◆ **What is being asked**
In the passage on head-up displays, how do some experimental systems put information in front of the wearer?

◆ **Extract to read**
----
HUDs have in common the following characteristics:
- Information is projected onto a person's visual field, and follows either their gaze or the direction in which their head points.
- The display is largely transparent, meaning the information is displayed in contrasting superposition over the wearer's normal environment.
- The information is projected with its focus at infinity. Doing this means that a pilot doesn't need to refocus their eyes (which takes several tenths of a second) when changing their attention between the instrument and the outside world.
The most common means by which current HUDs are implemented is to project the image either onto a pilot's visor or onto a clear optical glass element that is located in front of the eye (much like a spectacle glass). This projection is done by means of a tiny head-mounted projector and lens arrangement.
Some experimental HUD systems work instead by directly writing information onto the wearer's retina using a low-powered Laser.
Head-Up displays were pioneered for fighter jets and later for low-flying military helicopter pilots, for whom information overload was a significant issue, and for whom changing their view to look at the aircraft's instruments could prove to be a fatal distraction.
----
◆ **Input data**
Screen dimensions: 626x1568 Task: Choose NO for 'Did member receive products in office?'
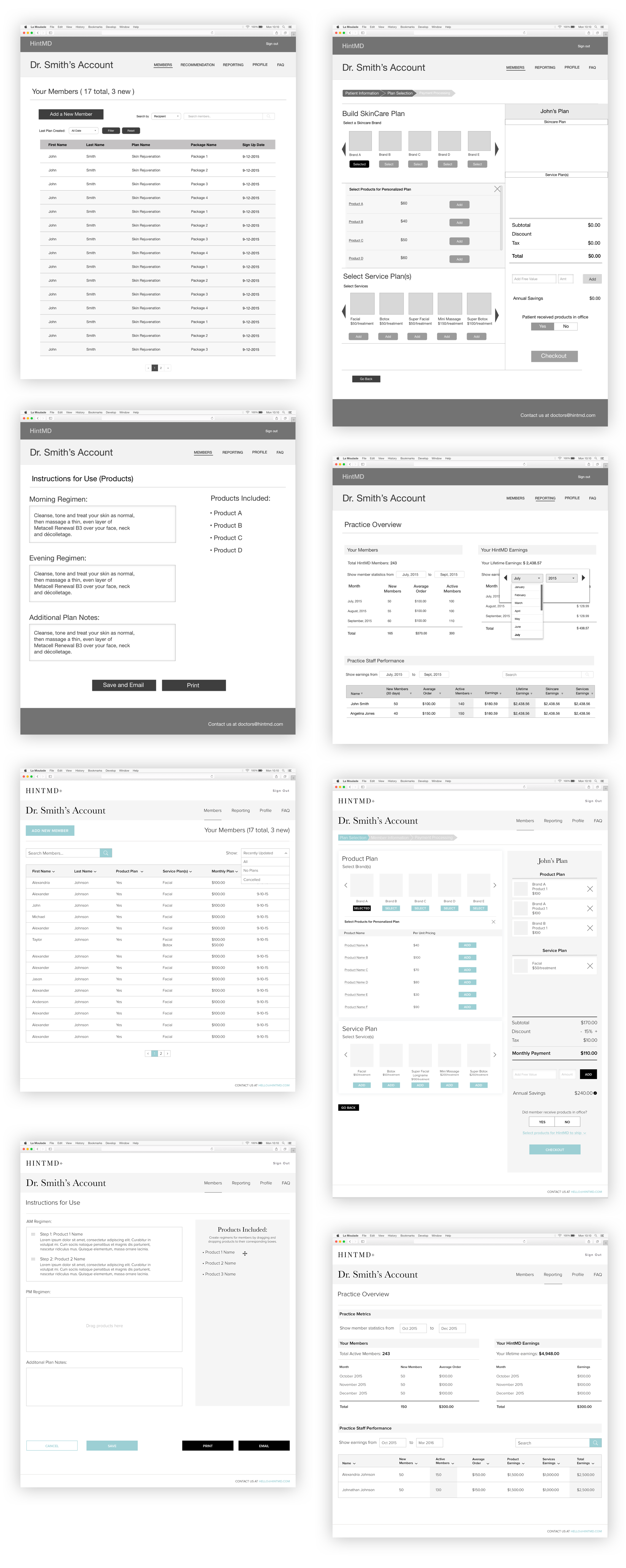(567, 1121)
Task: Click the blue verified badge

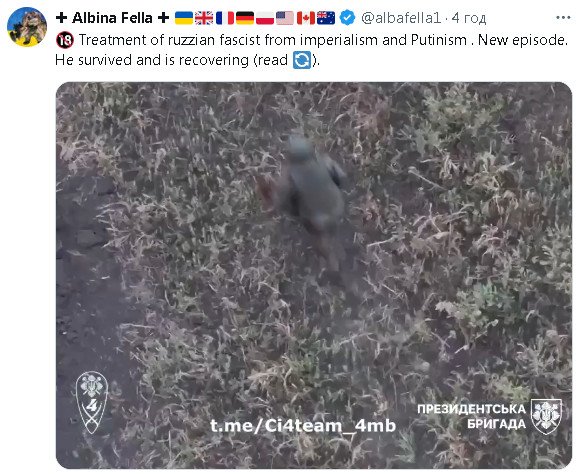Action: 348,18
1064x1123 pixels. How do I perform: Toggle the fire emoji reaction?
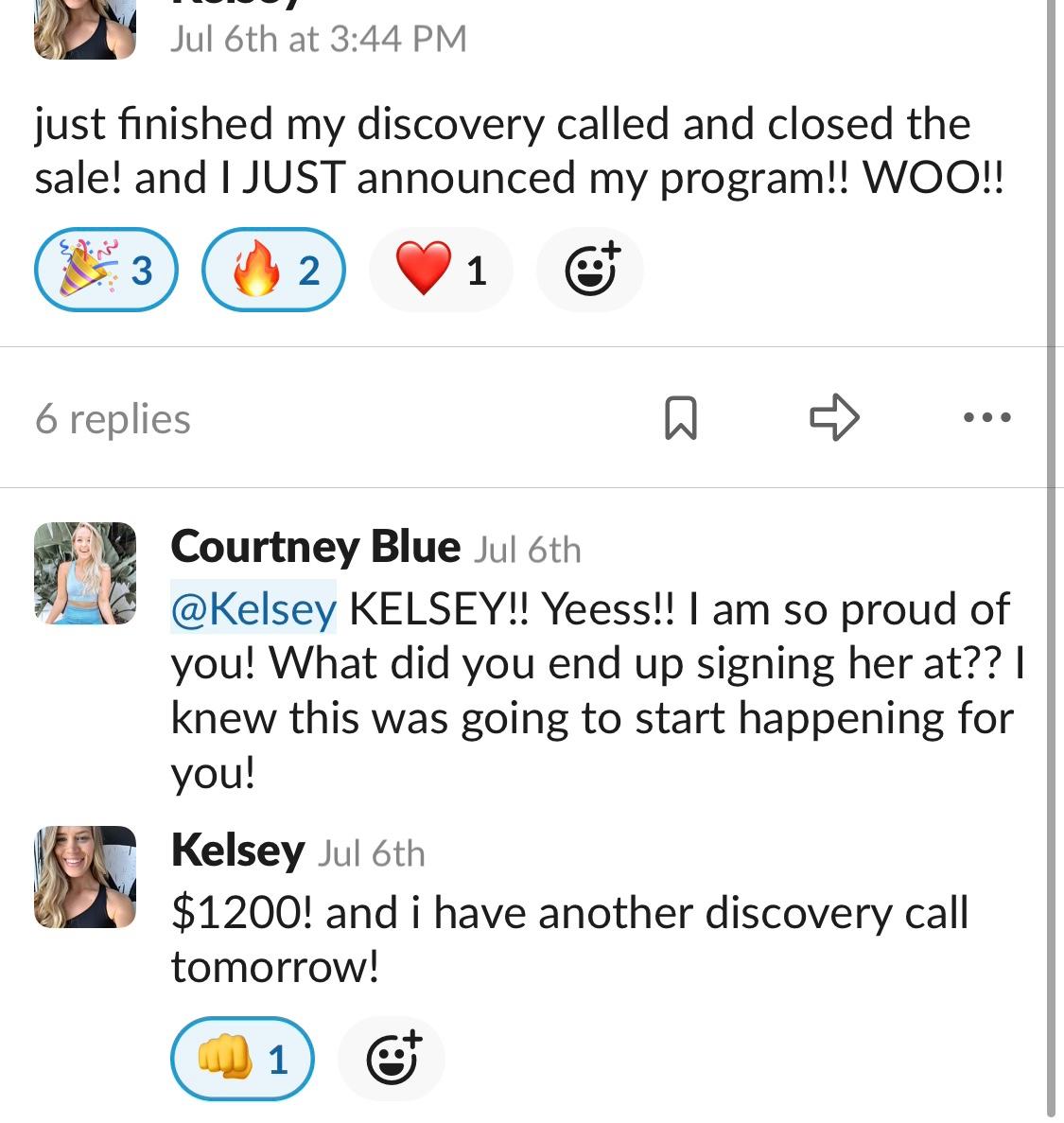click(273, 270)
----
◆ **Finished task**
They write it directly onto the wearer's retina using a low-powered laser.